**EXERCISE REQUIREMENTS:**
Report how many lines of the data below contain the string "screenshot". Reply with the number alone.

○ ○ ○ ○ ○ ○ ○

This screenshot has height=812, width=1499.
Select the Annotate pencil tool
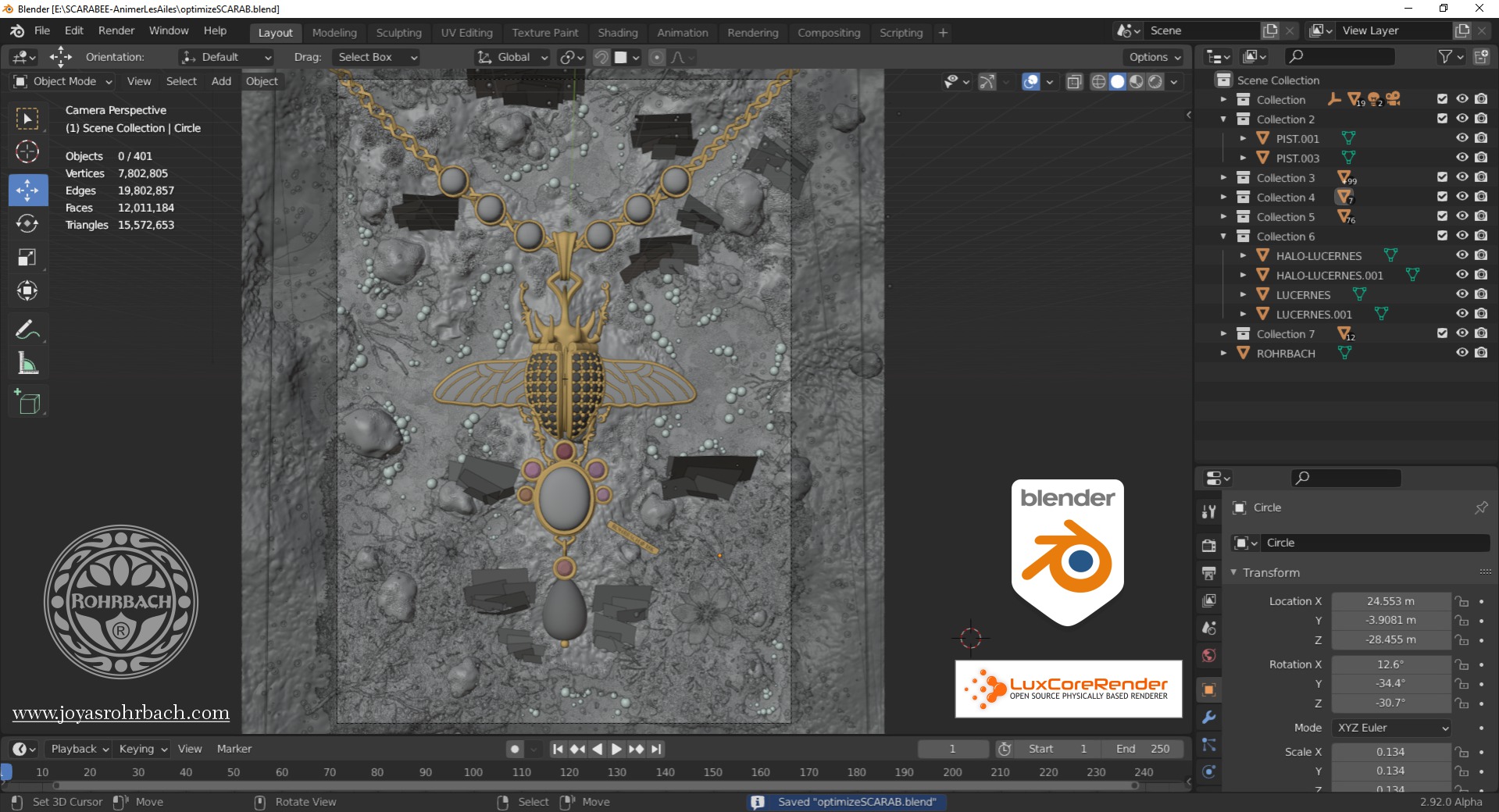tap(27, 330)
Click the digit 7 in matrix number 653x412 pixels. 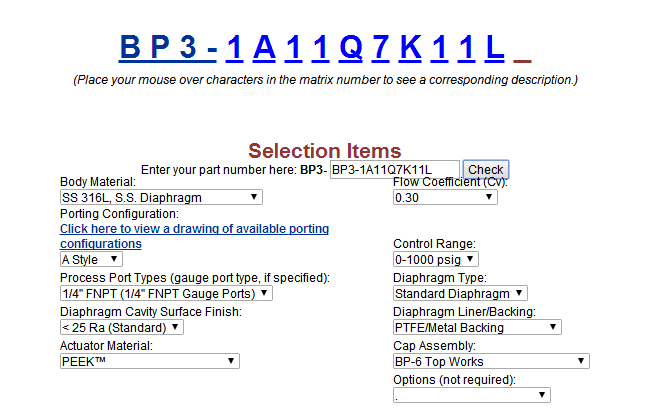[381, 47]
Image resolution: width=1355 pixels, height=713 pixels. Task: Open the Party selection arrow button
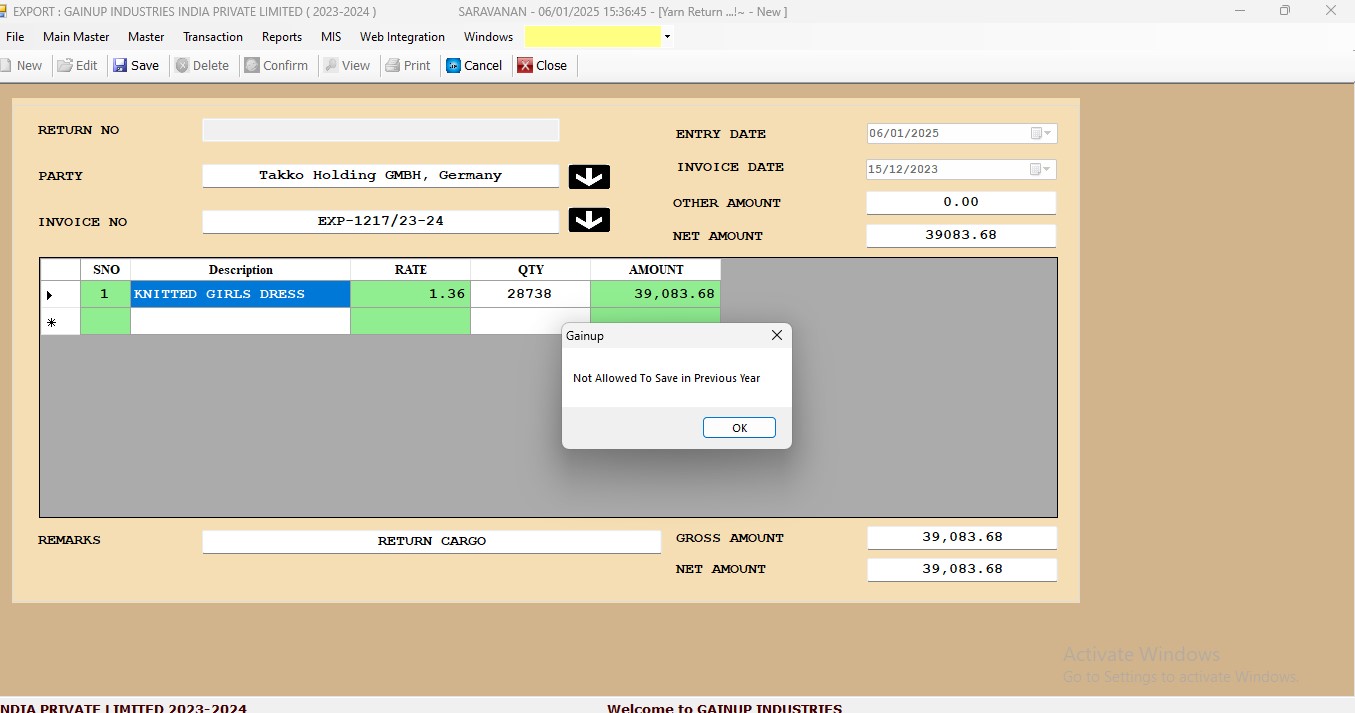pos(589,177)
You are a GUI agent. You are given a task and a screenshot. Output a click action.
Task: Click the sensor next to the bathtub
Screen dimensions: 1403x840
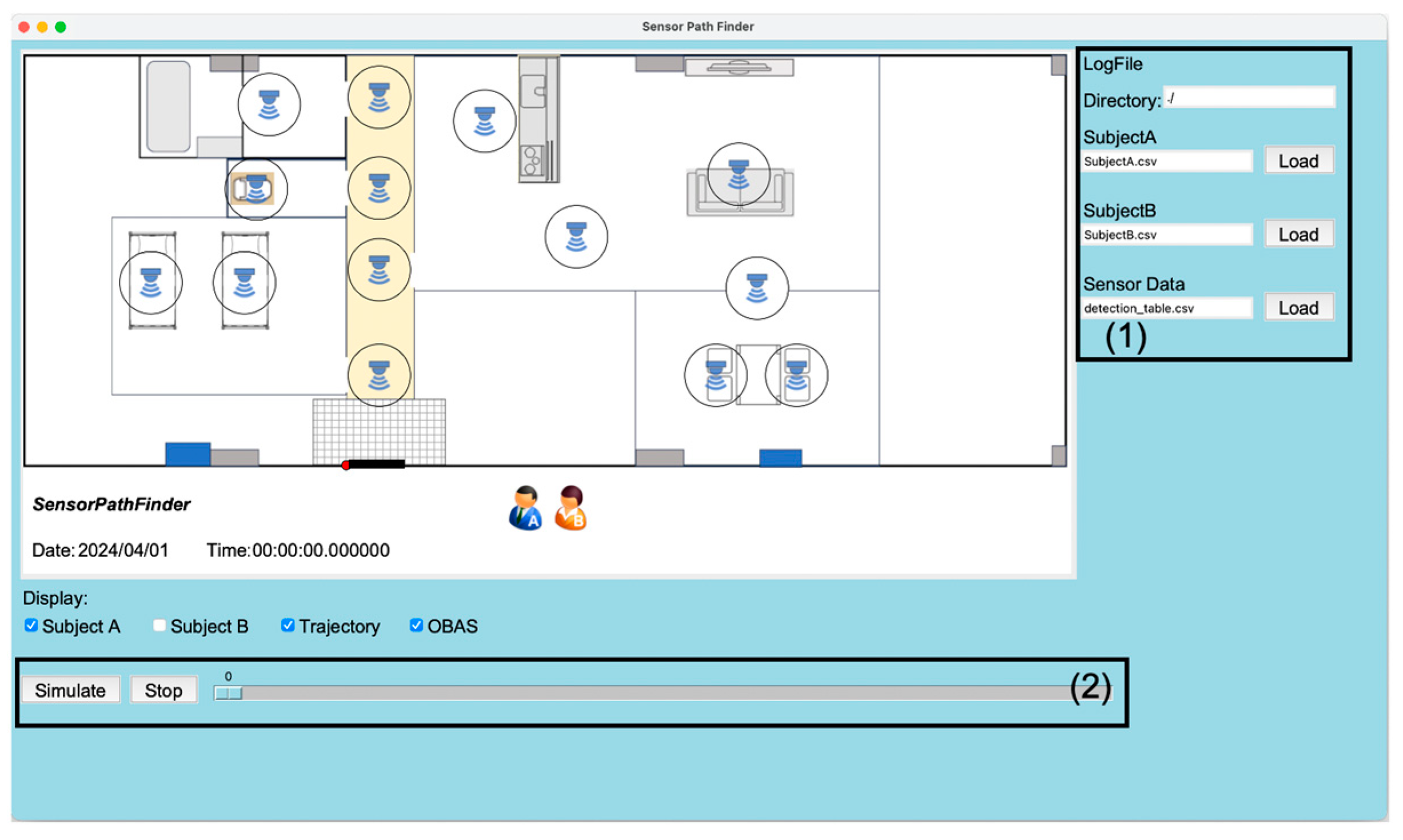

○ ○ ○ ○ ○ ○ ○

**FINISHED EXERCISE:**
2